I have a problem. To find and prove the formula for $det(A)$ of given matrix of size $n\times n$:
$a_{i,j}=2, i\neq j$, and $a_{i,i}=i$
So for example:
$det\begin{pmatrix} 1&2&2&2\\ 2&2&2&2\\ 2&2&3&2\\ 2&2&2&4\\ \end{pmatrix}=-4 $
What is the most straight-forward way to do so?
I was able to get the solution myself in the end, quite simple task to be honest when I got the idea.
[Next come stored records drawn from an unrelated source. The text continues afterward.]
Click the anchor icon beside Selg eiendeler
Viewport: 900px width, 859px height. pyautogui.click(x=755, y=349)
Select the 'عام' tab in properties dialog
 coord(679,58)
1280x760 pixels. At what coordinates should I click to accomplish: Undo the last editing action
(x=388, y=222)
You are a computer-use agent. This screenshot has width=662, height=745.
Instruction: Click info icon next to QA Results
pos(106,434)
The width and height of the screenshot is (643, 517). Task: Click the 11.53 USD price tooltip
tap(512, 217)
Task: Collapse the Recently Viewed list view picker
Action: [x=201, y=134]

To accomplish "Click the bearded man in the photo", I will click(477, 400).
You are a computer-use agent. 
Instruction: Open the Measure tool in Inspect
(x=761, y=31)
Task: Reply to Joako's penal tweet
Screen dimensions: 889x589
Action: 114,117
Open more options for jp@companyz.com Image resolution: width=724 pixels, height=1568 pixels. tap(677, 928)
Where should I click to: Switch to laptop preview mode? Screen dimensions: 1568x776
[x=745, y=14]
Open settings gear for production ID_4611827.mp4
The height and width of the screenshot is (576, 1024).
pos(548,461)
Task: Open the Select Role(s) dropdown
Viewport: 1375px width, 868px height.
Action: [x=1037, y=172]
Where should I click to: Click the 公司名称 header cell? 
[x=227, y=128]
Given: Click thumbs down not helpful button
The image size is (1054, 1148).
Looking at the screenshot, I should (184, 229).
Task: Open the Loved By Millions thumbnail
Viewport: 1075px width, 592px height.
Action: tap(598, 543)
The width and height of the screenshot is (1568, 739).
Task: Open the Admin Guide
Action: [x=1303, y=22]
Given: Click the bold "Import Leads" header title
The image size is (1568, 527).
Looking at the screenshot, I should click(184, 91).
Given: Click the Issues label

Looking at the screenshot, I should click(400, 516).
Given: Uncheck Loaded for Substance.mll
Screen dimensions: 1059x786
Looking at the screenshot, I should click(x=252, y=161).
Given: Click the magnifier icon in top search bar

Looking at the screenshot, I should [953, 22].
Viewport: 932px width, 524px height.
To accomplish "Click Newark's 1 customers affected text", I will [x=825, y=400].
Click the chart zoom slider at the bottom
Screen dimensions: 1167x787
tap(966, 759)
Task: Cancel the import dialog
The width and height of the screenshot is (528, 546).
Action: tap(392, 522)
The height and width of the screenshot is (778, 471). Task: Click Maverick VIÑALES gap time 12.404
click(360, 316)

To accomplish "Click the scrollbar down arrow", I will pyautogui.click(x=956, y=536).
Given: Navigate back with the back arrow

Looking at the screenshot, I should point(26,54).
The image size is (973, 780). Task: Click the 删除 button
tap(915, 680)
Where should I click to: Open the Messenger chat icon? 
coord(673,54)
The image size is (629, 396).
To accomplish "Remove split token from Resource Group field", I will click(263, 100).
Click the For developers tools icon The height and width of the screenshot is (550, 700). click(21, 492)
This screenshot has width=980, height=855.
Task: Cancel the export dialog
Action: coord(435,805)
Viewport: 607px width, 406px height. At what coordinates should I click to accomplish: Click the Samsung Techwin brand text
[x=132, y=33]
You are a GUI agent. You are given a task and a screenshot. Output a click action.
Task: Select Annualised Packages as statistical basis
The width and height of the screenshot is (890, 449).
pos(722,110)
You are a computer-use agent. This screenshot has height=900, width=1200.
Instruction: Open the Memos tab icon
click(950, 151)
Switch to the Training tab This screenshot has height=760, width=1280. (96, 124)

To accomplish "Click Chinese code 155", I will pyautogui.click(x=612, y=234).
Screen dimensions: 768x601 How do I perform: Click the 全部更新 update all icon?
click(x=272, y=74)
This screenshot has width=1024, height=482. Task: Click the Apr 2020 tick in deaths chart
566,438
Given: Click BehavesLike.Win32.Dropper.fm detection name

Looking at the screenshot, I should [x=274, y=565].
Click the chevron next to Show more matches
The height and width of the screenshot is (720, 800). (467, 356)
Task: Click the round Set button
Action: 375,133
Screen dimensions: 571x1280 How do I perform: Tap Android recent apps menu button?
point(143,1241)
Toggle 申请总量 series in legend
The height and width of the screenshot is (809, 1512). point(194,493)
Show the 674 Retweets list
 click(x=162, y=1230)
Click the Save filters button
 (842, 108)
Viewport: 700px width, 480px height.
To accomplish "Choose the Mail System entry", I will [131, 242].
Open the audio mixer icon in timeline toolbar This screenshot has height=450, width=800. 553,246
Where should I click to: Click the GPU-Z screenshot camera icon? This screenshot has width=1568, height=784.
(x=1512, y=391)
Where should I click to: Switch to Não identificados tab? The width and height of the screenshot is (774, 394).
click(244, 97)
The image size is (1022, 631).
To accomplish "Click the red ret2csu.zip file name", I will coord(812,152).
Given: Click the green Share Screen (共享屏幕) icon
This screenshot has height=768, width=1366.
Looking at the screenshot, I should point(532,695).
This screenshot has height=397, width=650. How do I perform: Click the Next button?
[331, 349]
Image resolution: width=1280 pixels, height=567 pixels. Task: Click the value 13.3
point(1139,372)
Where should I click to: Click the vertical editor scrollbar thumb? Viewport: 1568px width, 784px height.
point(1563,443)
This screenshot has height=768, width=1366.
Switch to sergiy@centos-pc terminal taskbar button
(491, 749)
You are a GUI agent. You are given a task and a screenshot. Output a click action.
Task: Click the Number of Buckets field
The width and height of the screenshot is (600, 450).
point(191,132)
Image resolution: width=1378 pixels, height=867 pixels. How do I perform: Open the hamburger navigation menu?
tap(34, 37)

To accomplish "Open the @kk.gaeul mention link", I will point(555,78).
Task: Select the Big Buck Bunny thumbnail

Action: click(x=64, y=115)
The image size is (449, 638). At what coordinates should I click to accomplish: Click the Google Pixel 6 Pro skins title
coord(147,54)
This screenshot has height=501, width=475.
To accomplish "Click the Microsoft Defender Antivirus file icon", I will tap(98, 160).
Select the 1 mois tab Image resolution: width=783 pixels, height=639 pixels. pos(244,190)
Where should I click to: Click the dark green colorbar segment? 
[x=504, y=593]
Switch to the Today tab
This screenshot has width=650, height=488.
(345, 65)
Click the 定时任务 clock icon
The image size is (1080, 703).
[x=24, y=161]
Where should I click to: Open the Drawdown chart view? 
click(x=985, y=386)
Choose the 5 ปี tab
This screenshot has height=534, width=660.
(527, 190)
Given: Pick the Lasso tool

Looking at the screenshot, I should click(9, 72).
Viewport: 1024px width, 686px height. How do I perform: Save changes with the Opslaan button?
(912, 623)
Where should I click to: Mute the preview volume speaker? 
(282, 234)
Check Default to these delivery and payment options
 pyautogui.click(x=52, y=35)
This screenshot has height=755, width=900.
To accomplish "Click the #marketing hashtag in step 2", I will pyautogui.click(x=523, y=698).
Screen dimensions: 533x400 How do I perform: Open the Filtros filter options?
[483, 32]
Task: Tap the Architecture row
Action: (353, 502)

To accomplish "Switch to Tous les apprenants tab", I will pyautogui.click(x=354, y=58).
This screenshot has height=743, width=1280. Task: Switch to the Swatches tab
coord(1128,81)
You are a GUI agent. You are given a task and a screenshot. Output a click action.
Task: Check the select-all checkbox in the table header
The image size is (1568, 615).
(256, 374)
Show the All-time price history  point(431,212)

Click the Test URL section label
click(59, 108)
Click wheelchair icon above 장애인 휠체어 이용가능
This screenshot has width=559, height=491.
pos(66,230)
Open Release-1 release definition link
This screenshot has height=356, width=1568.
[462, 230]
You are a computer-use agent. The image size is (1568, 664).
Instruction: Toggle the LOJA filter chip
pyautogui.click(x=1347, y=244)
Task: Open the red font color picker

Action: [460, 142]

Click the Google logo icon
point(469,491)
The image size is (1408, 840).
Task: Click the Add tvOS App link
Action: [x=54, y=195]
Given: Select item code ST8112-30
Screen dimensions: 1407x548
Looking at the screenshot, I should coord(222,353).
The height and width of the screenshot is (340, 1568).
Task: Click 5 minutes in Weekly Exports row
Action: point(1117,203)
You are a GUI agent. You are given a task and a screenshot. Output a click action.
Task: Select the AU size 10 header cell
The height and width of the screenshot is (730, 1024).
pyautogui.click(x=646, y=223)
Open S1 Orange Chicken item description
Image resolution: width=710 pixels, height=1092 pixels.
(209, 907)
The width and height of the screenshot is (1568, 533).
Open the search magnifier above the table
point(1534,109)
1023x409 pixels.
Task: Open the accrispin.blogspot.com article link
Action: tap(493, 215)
By doing the row operations, so by eliminating twos from 3rd to n-th row simply by subtracting 2nd row result matrix is:
$\begin{pmatrix} 1&2&2&2&...&2\\ 2&2&2&2&...&2\\ 0&0&1&0&...&0\\ 0&0&0&2&...&0\\ \vdots&\vdots&\vdots&\vdots&\ddots&\vdots\\ 0&0&0&0&...&n-2\\ \end{pmatrix}$
Then eliminate 1st item on 2nd row, the result is now:
$\begin{pmatrix} 1&2&2&2&...&2\\ 0&-2&-2&-2&...&-2\\ 0&0&1&0&...&0\\ 0&0&0&2&...&0\\ \vdots&\vdots&\vdots&\vdots&\ddots&\vdots\\ 0&0&0&0&...&n-2\\ \end{pmatrix}$
The matrix is now upper triangular, so we simply multiply the diagonal.
And result can be interpreted as:
$det(A)=1\space for\space n=1;\\det(A)=-2\cdot(n-2!)\space for\space n>1;n\in\mathbb{N}$